New drugs are emerging one after another for rare diseases such as multiple Castleman's disease, beta thalassemia, Fabri's disease, and spinal muscular dystrophy, which were not well known and had no medicine.

Global pharmaceutical companies such as Johnson & Johnson, AstraZeneca, and Roche are leading new drugs for rare diseases.

It was suggested that Korea should also provide institutional support and active development in the rare disease market dominated by global companies.

◆ Global company focused on rare drugs.

26% of total sales in 2026 According to the "Global Rare Disease Market Research Report" published by KIMCo, the global orphan drugs market is expected to grow by 12% annually, and sales of orphan drugs are expected to account for 20% of the total prescription drug market by 2026.

Global Big Pharma is aggressively dominating the market through active technology transfer and mergers and acquisitions.

In fact, the M&A case of a global pharmaceutical bio company in the first half of this year also reveals the high interest of Big Pharma in rare diseases.

Pfizer acquired Biohaven, a developer specializing in treatments for rare nervous system diseases, for $11.6 billion.

It is the largest deal in the first half of this year.

GSK and UCB also spent $1.9 billion each to buy biotechs that developed treatments for rare cancers and rare epilepsy.

Last year, AstraZeneca spent $39 billion to acquire Biotech Alexion, which specializes in treating rare diseases.

It is predicted that 79% of the global new drug pipeline currently being developed is rare drugs, and the trend of global new drug development in the future will focus on more rare drugs.

It is predicted that sales of rare drugs will reach an average of 26% of Big Pharma's total sales in 2026.

◆"Korea Has Less Development and Poor Support.

Development strategies for orphan drugs" Behind the global big Pharma's rush to turn to rare diseases is the policies of major countries that give strong benefits to the development of orphan drugs.

The U.S.

Food and Drug Administration (FDA) provides up to 50% of tax benefits for R&D costs for new drugs designated as orphan drugs.

It also advises on the design of subsidies and protocols for clinical development and exempts for orphan drugs for application for examination.
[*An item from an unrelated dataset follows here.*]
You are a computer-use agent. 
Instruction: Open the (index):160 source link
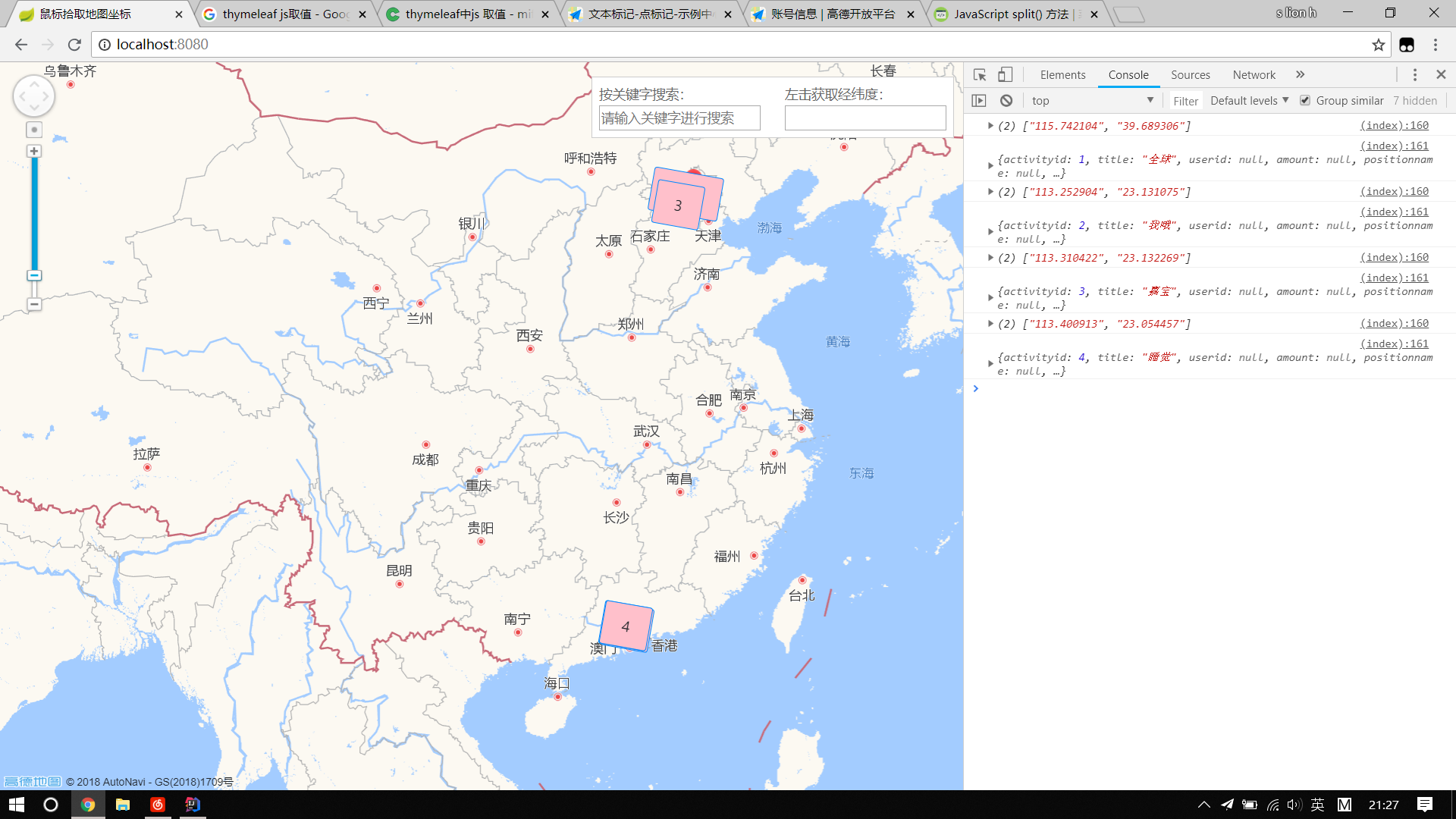1394,125
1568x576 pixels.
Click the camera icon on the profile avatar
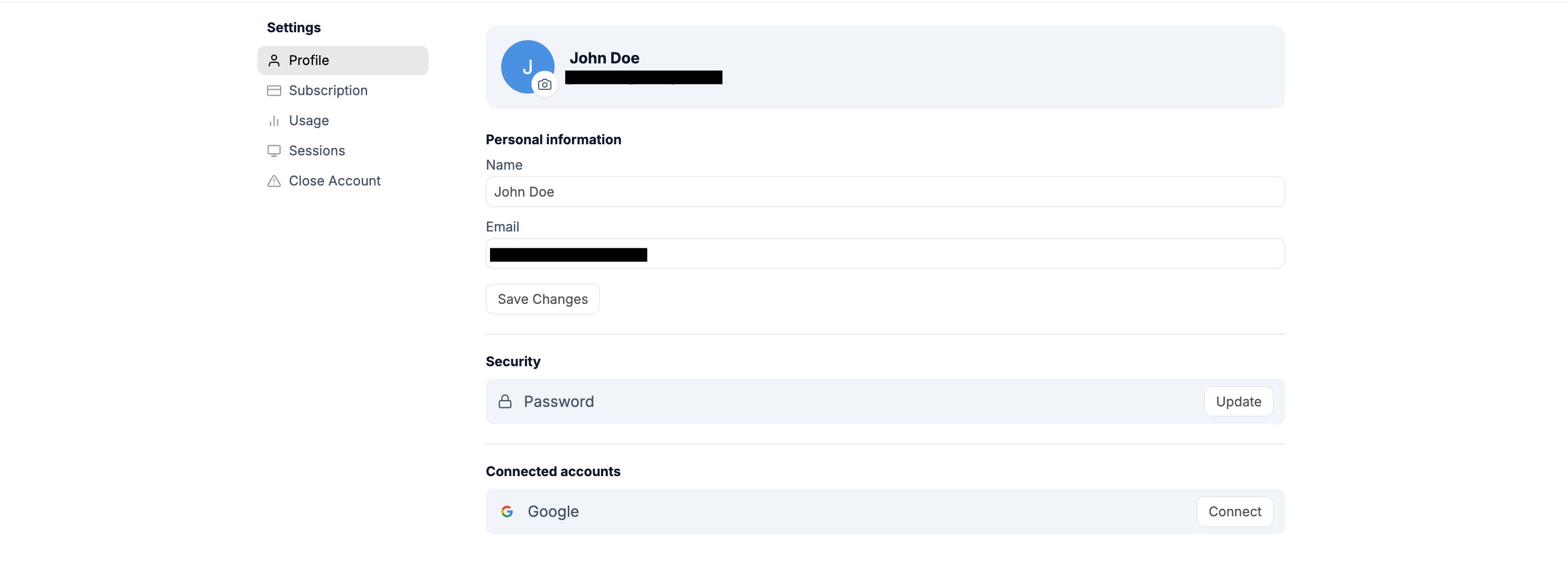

If a new drug is commercialized, the exclusive right period will also be given seven years, two years longer than five years of general new drugs.

This year, it also established a priority review for orphan drugs.

Europe also has tax benefits for orphan drugs, exemption from examination application fees, and priority review systems.

Monopoly rights can be granted up to 10 years from the date of marketing authorization, and the monopoly period is set through re-evaluation five years after marketing.

Tax benefits are given from the development stage and various incentives such as priority review, post-marketing monopoly rights, and extension of item permits can help pharmaceutical companies secure growth engines in the long run.

Global Big Pharma is taking a strategy to maximize drug sales by continuously expanding the indication of non-rare diseases after entering the market after phase 2 with an orphan drug designation and rapid screening program.

Korea has implemented the Rare Disease Control Act since 2017, relatively late, and has prepared a legal basis for incentives for orphan drugs.

Under this law, orphan drugs are given a 10-year validity period.

In addition, the priority review system can be applied to orphan drugs, and fees will be reduced.

The exclusive right shall be granted for four years from the date of marketing authorization.

Some point out that the domestic benefit policy for orphan drugs, which are relatively expensive, is still insufficient.

At the "policy debate to improve the environment of pediatric rare diseases" held at the National Assembly on the 13th, Professor Lee Bum-hee of AMC argued that orphan drugs designated by the Ministry of Food and Drug Safety and rare disease treatments are separated.

Professor Lee Bum-hee pointed out that even if a new drug is developed successfully, the market will not be able to be activated unless an environment that can be used properly is supported.